The Sun has catapulted out fast solar winds from the outermost part of its atmosphere. These have raised the threat of solar storms striking earth. The biggest storms come as a result of a coronal mass ejection (CME), a huge bubble of plasma shot out from the Sun. These contain billions of tons of fast-moving solar particles as well as the magnetic field that binds them.

Spaceweather.com has warned that two CMEs are poised to deliver “glancing blows to Earth’s magnetic field’ on January 22, 23 and 24.

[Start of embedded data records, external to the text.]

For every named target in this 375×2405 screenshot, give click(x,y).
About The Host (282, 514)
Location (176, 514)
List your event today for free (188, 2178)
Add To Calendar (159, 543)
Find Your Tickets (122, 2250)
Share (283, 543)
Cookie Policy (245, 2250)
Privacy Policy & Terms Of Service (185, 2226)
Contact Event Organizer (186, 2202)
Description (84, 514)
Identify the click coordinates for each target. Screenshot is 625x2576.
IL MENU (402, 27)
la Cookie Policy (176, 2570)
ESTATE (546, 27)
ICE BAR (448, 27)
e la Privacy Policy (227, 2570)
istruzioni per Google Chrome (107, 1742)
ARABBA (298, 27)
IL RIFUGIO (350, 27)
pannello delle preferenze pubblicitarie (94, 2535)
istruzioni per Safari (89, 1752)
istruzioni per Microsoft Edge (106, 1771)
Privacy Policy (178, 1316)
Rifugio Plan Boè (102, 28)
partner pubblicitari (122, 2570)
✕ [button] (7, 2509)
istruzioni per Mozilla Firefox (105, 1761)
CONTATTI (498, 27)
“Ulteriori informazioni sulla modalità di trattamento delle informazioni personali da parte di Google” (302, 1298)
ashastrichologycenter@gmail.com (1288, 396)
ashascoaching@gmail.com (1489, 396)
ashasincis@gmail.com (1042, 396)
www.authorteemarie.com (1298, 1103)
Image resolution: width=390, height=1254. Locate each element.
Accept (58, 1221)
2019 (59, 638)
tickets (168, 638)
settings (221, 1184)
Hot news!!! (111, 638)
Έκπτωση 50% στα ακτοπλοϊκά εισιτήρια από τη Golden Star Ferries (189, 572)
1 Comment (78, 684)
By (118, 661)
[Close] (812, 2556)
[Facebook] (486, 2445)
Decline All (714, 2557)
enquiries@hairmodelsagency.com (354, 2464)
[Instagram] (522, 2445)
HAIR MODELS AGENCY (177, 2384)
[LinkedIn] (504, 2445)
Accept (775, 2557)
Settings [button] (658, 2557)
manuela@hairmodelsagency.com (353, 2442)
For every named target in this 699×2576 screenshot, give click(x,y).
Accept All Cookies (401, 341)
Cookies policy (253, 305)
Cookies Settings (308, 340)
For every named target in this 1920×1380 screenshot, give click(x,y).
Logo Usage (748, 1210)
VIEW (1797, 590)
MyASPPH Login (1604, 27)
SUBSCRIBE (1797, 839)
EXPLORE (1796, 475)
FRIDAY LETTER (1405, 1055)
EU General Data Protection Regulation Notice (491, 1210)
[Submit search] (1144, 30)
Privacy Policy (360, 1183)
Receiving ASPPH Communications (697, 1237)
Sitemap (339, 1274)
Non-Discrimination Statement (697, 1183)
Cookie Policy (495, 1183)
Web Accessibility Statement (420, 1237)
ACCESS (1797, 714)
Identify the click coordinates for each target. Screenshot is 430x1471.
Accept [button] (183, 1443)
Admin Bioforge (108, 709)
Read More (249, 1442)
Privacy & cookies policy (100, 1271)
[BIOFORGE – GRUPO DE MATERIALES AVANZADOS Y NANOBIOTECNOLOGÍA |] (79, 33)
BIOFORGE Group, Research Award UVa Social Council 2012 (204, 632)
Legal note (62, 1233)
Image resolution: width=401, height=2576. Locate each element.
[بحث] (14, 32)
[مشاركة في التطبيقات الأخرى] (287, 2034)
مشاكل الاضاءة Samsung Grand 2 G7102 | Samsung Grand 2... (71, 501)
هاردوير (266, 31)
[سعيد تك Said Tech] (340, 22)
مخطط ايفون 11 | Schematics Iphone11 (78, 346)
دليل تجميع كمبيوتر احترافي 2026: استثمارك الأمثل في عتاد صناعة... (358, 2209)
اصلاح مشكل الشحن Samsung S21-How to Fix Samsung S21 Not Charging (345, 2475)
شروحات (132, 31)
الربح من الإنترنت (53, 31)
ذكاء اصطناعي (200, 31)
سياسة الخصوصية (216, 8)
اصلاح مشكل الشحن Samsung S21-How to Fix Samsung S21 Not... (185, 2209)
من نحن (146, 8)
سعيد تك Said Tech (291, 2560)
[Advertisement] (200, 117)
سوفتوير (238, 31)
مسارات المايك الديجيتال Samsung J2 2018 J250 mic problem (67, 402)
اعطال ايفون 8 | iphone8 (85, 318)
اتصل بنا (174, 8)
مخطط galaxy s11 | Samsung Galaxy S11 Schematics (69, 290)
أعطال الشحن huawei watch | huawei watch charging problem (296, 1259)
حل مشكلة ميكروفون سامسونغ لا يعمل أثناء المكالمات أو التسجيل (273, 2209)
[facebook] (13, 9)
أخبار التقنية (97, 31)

And Dr Tamitha Skov, a space weather physicist, warned that fast solar winds bumped up warnings of a G2 level solar storm heading towards the Earth’s “strike zone”.

She said: “We are in the middle of that fast solar wind from that coronal hole that’s rotatedin towards the Earth’s strike zone.”

And those are not the only CMEs on their way. A third CME is also on its way, posing the threat of a G1 level storm.

Dr Skov said there is a solar storm that “could be a glancing blow around the 20th”.

She added: “We are going to be continuing to feel the effects of this over the couple of days.”

In fact, Spaceweather.com’s “big flare update” said that powerful solar flare erupted out the sun today.

Dr Skov warned that at higher latitudes, there is up to a 50 percent chance of a “major storm”.

She added that “big flares and radio blackouts are a slight risk now”.

US Space Weather Center (SWPC) ranks solar storms on a scale of “G1 Minor”, the least intense, all the way up to “G5 Extreme”.

But even the weakest of storms threaten “power-grid fluctuations” and have a “minor impact on satellite operations”.

At the stronger end of the scale, this is where it starts to get more dangerous.

When CMEs collide with Earth’s magnetosphere, “all of that extra radiation can damage the satellites we use for communications and navigation, it can disrupt power grids that provide our electricity”.